*ENTRIES SHOWN*.
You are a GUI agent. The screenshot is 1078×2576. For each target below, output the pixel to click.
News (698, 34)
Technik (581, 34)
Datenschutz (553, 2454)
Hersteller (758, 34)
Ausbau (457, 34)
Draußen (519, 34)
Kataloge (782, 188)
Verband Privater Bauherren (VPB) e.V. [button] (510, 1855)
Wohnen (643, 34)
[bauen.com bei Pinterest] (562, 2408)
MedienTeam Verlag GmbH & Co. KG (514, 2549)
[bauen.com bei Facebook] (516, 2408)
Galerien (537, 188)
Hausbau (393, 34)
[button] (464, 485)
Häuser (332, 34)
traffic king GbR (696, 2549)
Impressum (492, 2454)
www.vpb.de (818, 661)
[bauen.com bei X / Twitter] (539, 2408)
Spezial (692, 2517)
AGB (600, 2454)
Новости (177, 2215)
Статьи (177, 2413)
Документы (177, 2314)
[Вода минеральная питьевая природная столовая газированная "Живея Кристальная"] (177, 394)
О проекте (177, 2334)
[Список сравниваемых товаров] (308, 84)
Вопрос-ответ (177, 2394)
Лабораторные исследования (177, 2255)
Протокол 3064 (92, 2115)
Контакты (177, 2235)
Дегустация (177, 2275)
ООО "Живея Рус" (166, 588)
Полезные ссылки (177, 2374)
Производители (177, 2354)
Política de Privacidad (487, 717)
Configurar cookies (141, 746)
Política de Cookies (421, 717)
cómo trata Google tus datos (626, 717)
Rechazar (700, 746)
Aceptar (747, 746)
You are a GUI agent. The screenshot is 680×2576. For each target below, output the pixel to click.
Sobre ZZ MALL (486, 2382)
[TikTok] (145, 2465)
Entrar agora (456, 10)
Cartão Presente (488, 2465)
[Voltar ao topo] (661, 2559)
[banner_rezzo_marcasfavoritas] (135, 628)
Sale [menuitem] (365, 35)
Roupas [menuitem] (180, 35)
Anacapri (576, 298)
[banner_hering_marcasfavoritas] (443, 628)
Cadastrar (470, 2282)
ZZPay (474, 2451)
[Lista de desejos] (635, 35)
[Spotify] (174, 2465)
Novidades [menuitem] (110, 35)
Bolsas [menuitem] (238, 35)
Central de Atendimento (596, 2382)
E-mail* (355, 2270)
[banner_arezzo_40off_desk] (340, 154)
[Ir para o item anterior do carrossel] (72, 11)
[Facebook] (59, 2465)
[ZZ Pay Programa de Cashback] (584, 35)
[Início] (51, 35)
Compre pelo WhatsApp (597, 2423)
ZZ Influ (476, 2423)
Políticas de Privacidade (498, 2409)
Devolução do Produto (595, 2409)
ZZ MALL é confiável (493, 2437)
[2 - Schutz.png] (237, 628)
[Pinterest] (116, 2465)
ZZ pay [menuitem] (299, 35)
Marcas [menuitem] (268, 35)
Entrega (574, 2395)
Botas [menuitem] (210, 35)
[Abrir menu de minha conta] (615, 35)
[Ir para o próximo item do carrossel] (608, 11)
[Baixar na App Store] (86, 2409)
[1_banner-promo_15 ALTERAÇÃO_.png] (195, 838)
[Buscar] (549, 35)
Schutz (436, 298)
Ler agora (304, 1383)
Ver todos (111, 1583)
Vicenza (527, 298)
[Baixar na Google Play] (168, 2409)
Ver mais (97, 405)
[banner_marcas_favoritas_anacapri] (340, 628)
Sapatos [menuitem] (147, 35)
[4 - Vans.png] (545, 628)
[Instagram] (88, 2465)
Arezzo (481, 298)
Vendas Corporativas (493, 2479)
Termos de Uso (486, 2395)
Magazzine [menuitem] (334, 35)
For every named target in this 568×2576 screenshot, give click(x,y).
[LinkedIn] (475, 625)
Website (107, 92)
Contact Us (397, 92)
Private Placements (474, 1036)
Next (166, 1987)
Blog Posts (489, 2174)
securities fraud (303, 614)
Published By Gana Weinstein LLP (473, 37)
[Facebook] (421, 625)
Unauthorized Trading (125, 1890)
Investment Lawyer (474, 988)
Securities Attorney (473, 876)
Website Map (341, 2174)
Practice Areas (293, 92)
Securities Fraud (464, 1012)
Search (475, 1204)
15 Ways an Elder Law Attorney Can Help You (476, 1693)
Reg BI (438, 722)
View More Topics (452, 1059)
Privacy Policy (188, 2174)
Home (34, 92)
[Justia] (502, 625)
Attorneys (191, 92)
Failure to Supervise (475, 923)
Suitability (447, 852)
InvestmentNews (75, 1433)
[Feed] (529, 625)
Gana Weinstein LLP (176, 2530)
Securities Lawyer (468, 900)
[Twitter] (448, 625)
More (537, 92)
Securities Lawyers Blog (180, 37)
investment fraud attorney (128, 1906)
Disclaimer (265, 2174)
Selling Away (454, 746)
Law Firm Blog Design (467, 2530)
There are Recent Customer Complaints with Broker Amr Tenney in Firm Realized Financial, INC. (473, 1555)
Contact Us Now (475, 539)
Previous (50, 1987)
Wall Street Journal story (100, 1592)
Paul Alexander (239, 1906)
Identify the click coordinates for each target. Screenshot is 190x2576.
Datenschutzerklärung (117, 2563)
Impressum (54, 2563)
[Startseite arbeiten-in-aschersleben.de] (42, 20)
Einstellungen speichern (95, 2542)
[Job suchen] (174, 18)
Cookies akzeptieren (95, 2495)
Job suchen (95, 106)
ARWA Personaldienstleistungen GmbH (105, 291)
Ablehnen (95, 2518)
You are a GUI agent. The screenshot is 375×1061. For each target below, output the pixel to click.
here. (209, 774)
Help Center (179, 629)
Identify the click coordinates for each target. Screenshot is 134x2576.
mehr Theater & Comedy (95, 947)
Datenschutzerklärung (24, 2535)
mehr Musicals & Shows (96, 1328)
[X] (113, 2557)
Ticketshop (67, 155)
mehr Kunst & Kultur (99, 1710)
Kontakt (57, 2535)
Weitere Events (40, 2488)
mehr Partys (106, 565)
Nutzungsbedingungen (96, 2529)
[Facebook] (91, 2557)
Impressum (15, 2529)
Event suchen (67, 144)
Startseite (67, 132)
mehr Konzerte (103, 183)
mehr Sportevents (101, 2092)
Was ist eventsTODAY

*PROBLEM*. Of the lines above, output exactly those from the line bearing "[Ir para o próximo" through the line bearing "Blog Posts (489, 2174)", inclusive.

*ANSWER BELOW*.
[Ir para o próximo item do carrossel] (608, 11)
[Baixar na App Store] (86, 2409)
[1_banner-promo_15 ALTERAÇÃO_.png] (195, 838)
[Buscar] (549, 35)
Schutz (436, 298)
Ler agora (304, 1383)
Ver todos (111, 1583)
Vicenza (527, 298)
[Baixar na Google Play] (168, 2409)
Ver mais (97, 405)
[banner_marcas_favoritas_anacapri] (340, 628)
Sapatos [menuitem] (147, 35)
[4 - Vans.png] (545, 628)
[Instagram] (88, 2465)
Arezzo (481, 298)
Vendas Corporativas (493, 2479)
Termos de Uso (486, 2395)
Magazzine [menuitem] (334, 35)
For every named target in this 568×2576 screenshot, give click(x,y).
[LinkedIn] (475, 625)
Website (107, 92)
Contact Us (397, 92)
Private Placements (474, 1036)
Next (166, 1987)
Blog Posts (489, 2174)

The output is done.